### Exercise:
Please repeat the entries exactly as they appear and omit any images.

(Beginning of Data in this exercise)

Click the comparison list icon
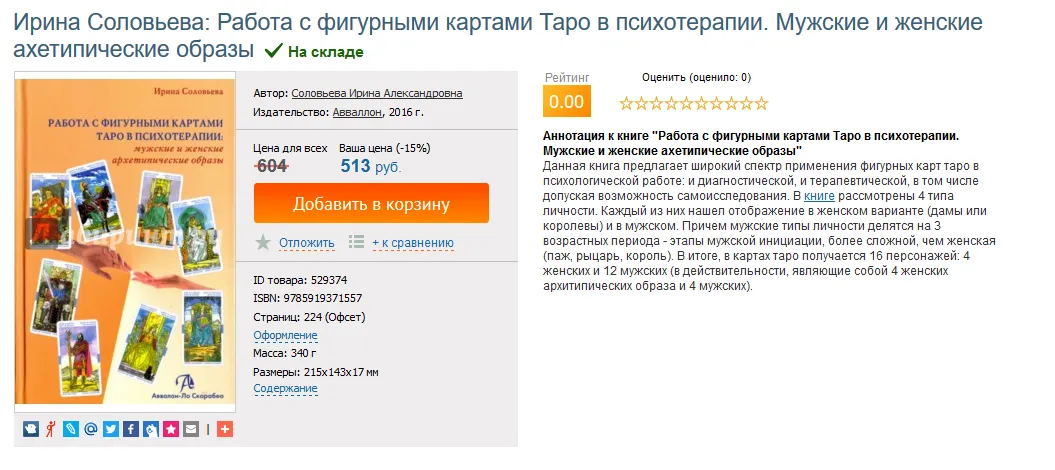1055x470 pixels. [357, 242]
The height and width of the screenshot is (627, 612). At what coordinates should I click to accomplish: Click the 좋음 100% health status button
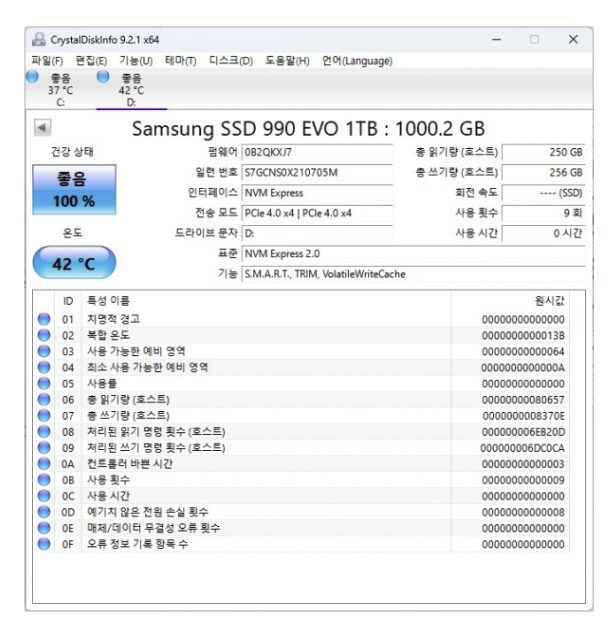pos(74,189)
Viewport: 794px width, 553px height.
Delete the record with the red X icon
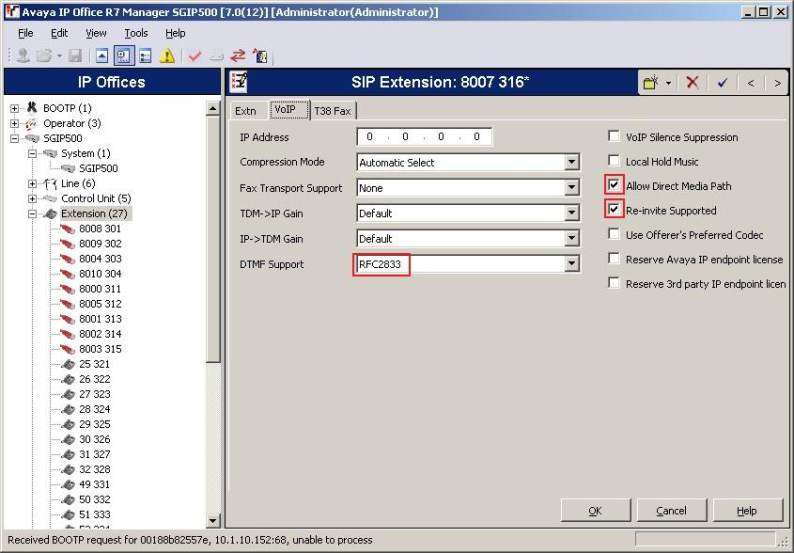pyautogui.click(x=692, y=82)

(End of Data in this exercise)

### Answer section:
Click the comparison list icon
1055x470 pixels. [357, 242]
The height and width of the screenshot is (627, 612). At what coordinates should I click to accomplish: Click the 좋음 100% health status button
pos(74,189)
Viewport: 794px width, 553px height.
Delete the record with the red X icon
pyautogui.click(x=692, y=82)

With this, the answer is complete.